DOCUMENT EXCERPT:
--------------------------------------------------

In this review, we will take a Norwegian Railways night train in a private sleeper compartment from Oslo to Stavanger in Norway.
Trains instead of planes
No matter how much I like aeroplanes and flying, in some aspects the entire travel experience will never come close to the one you can have when riding the rails. I absolutely love travel by train. During the day, you see more than you would ever see from the sky as you can truly immerse yourself into the surroundings of a foreign country.
Not many travel experiences are more relaxing than going for dinner in the restaurant wagon or listening to your favourite music with gradually changing scenery slowly passing by. Getting snug under the blankets in your berth and falling asleep to the rickety movements of the train is another special travel experience which you will only have on a train.
Needing to go from Oslo to Stavanger, it was quite obvious from the start that I would opt for the train instead of a plane. For a while I considered doing this journey by daytime, but as I would already take what are arguably two of Norway’s best train journeys (the Bergen to Oslo line, as well as the Flam railway) during daylight hours in just a few weeks time, I opted for the overnight service as it is more convenient and would fit much better into my schedule.
Booking a train ticket in Norway
It cannot be more easy to book a Norwegian train ticket online on the easy-to-use website of the Norwegian Railways, which is nowadays branded as ‘Vy’ after being previously called ‘NSB’ (an acronym which stood for the Norwegian State Railways, or Norske Statsbaner in the local language).

--------------------------------------------------

DATA SEGMENT:
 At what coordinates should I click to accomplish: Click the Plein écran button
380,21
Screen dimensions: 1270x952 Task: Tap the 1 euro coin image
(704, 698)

--------------------------------------------------

REQUIRED TASKS:
1. Shorten the paragraph of the night train review that begins "Needing to go from Oslo to Stavanger," keeping its main facts.
2. Answer from the night train review:
(a) What kind of compartment does the review say is taken on the train?
(b) Where on the train does the review mention going for dinner?
(c) Under what name is the Norwegian Railways branded nowadays?
Nothing in the lines matters for this.

RESPONSES TO THE EXERCISE:
1. The writer needed to get from Oslo to Stavanger and chose the train over a plane from the start. A daytime trip was considered. However, the Bergen to Oslo line and the Flam railway were already planned in daylight a few weeks later, so the writer picked the overnight service as more convenient and a better fit for the schedule.

2.
(a) A private sleeper compartment.
(b) In the restaurant wagon.
(c) Vy.